ImageThis week are honored to have Nathaniel Day, an English teacher in Washington.  His thoughts on leaders follow.  
A friend of mine once had a job that required him to do some research on education policy in New York City. In the course of this, he met up with a principal who described his primary responsibility along the following brief lines: “My job is to make it possible for our teachers to do their jobs to the best of their ability.” 
My own experience as a teacher is simultaneously broad and limited: eleven years in the classroom, spread across independent schools, public schools, and charters. I have not taught in one of the enormous suburban schools whose students I competed against in soccer and forensics when I was in high school. I have not taught in a KIPP-style, “education reform” movement school that emphasized behavioral rigor among students and the generation of quantitative data among teachers (in fact, I left a school that looked as though it was on the verge of becoming such an institution).

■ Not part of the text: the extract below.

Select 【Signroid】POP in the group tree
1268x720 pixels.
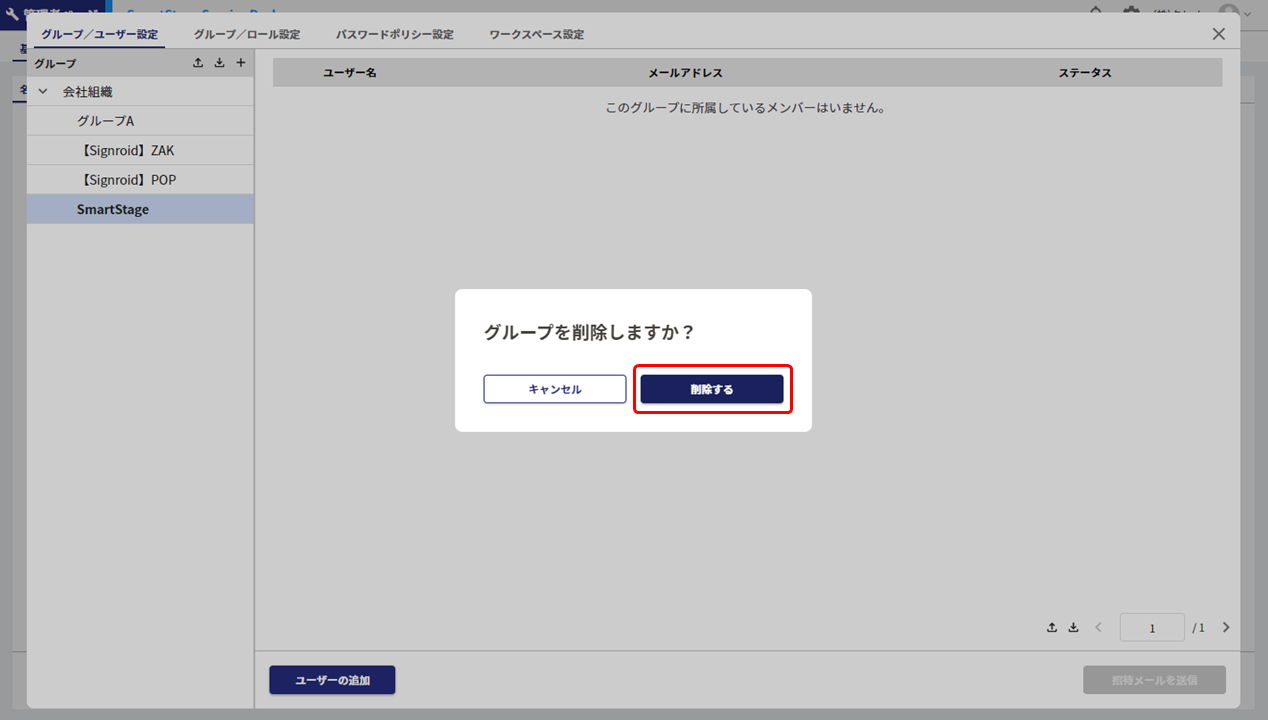(127, 180)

In the course of my medium-length career (longer than most teachers, but not as long as many others’), I’ve had many administrators who focused on the ways teachers might improve their teaching abilities. There were often forms involved, and plans made, and reflections written, and observations de-briefed. I won’t say that these weren’t helpful; I think focusing one’s attention on particular areas in which one wishes to improve can in fact lead to improvement. But I think a lot of administrators (in my personal experience, especially those who spent very little time teaching before going into administration) overlook the ways they can help teachers by freeing up our minds and work time to enable us to focus on doing well in the classroom and with our students. In my present position, in the high school English faculty of a successful charter school — successful by dint of a mission that is highly valued by administrators who carefully hire teachers who fit that mission, and by families who self-select very well to fit with the mission of the school — teachers benefit from a minimum of paperwork and “data”, a full-time colleague who helps plan major field trips and collaboration with community groups, and administrators who pick up many of the small, yet time-consuming tasks that are often assumed to be the duty of teachers in other schools.

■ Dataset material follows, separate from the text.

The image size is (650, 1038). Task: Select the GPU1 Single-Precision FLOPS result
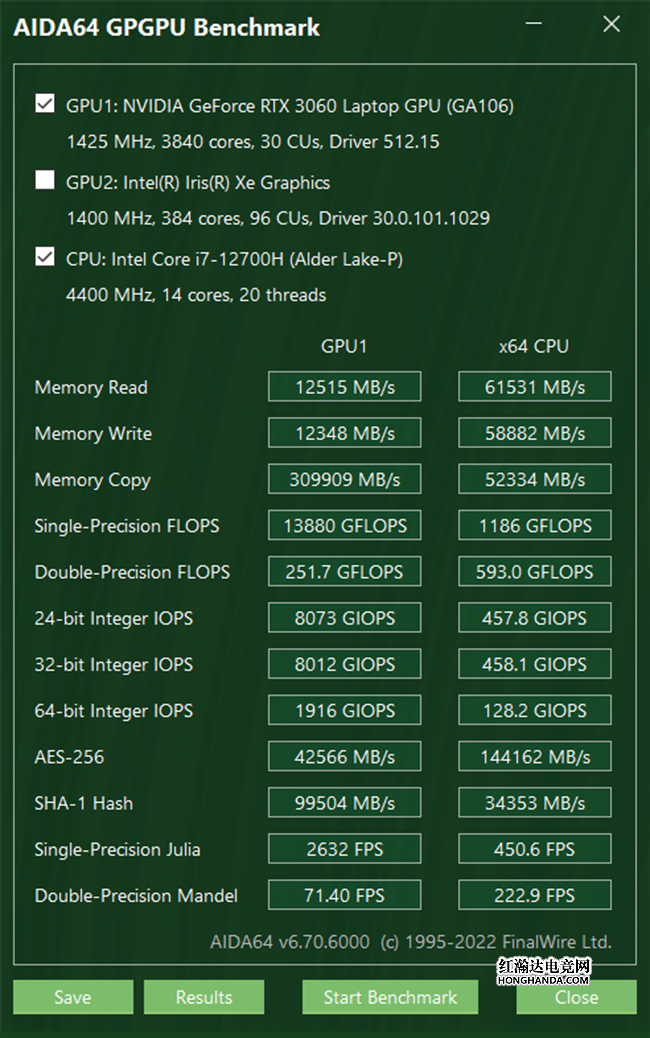(344, 526)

The result is an environment in which administrators work very long hours (upwards of sixty hours per week) so that teachers only have to work long hours (forty to fifty hours for experienced teachers who have streamlined planning processes) during the school year. Not feeling constantly sleep-deprived, having the time to plan and grade thoughtfully, and feeling as though my administration has my back rather than constantly looks over my shoulder have made me happier and healthier now than at every school where I’ve taught since the high-end private K-12 institution where I began as a teaching apprentice fifteen years ago. This is because I am able to do my work to the best of my ability, because our school has good leaders.